The year the University of Phoenix started offering online courses. The for-profit school, perhaps the most closely associated with online education today, grew quickly off the move and years later became one of the largest universities in the world because of it. It wasn’t the only school that had thrown its hat fully into the virtual ring, however—so too was Thomas Edison State College (now Thomas Edison State University), a public New Jersey school, focused on continuing education, that was formed in 1972. The school embraced online education early with the help of The Electronic University, and was one of five schools of higher learning that fully accepted college credit from the platform by 1984. Nowadays, more than half of all TESU students don’t even live in New Jersey.
The Electronic University eventually evolved into a platform, later called the Electronic University Network, that could be easily accessed on America Online in the early 1990s, giving it a graphical user interface and helping to improve the interactions that users had with their instructors.
In a 1990 San Francisco Examiner article, the company discussed efforts to move beyond simply offering higher education, into producing products that make it easier for people to get online for the first time. Part of the strategy for the product (which I can’t find any record of being actually released) is that the company hoped to infiltrate “social networks”—the traditional kind, think Rotary Clubs—to help sell the product.
Essentially, the company hoped to sell something that was eventually baked into operating systems and web browsers.
What the Electronic University Network looked like on AOL. (Shin Yamasaki)
Speaking of, the Web did a number on the company’s model. Throughout the ’90s, the company’s courses remained on AOL, but by 1998, the firm had started on the path of a series of mergers that seem to have turned his onetime innovative product, promoted by vice presidents, into a pile of dust. The only affiliated thing that seems to have survived is an online education counseling service called GetEducated, which was launched in 1989 around the time the AOL version of the service launched.

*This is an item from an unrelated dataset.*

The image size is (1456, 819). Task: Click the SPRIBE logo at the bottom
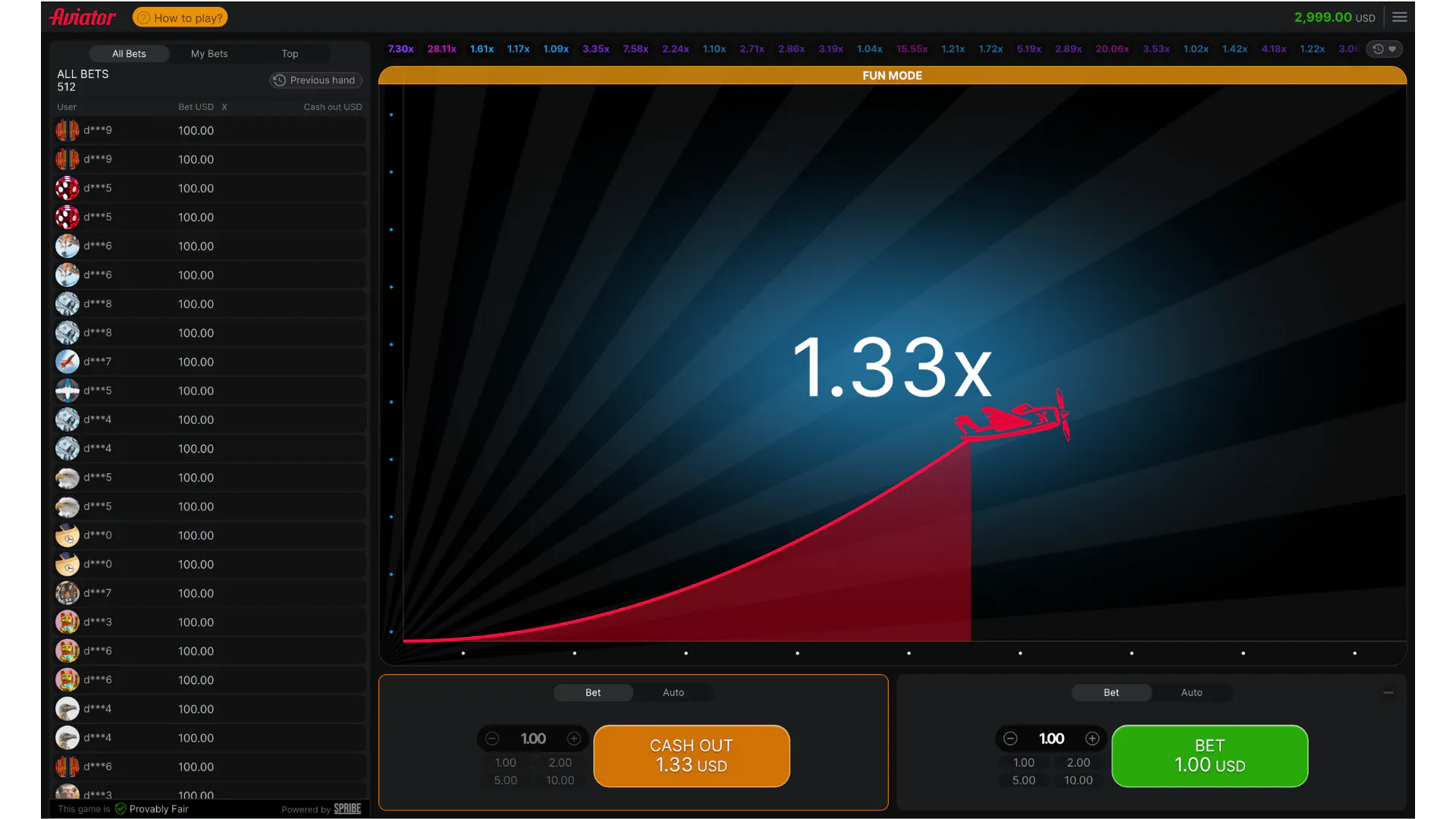pyautogui.click(x=347, y=808)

(Ron Gordon, by this point, had long since left the company and was working on something called MindDrive, a technology that promised the ability to control objects with your mind. Obvious next step, am I rite?)

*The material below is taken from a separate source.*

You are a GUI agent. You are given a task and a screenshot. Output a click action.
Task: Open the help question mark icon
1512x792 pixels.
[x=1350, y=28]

This all, of course, means that TeleLearning, despite being early to the online university game, didn’t really get to see its groundwork through. It was an important bridge for universities (as well as students) that might have wanted to test out the benefits of a correspondence approach. (While probably not perfect, its strategy of partnering with actual accredited universities, rather than being one itself, helped avoid some of the pitfalls the model would later run into.)
It was, as well, probably the first online experience for a whole bunch of folks.
It’s too bad—because it’s likely that in an age where educational resources are found as easily as by typing in a search bar and online universities are proving important parts of the bottom line for some of the biggest schools in the country—schools as prominent as Harvard, Stanford, and MIT have online course or even degree offerings—it would sure be nice if the folks who helped originate this model got a little more notice.
Sure, the tech wasn’t quite ready, but TeleLearning, like PLATO before it, showed how close it actually was.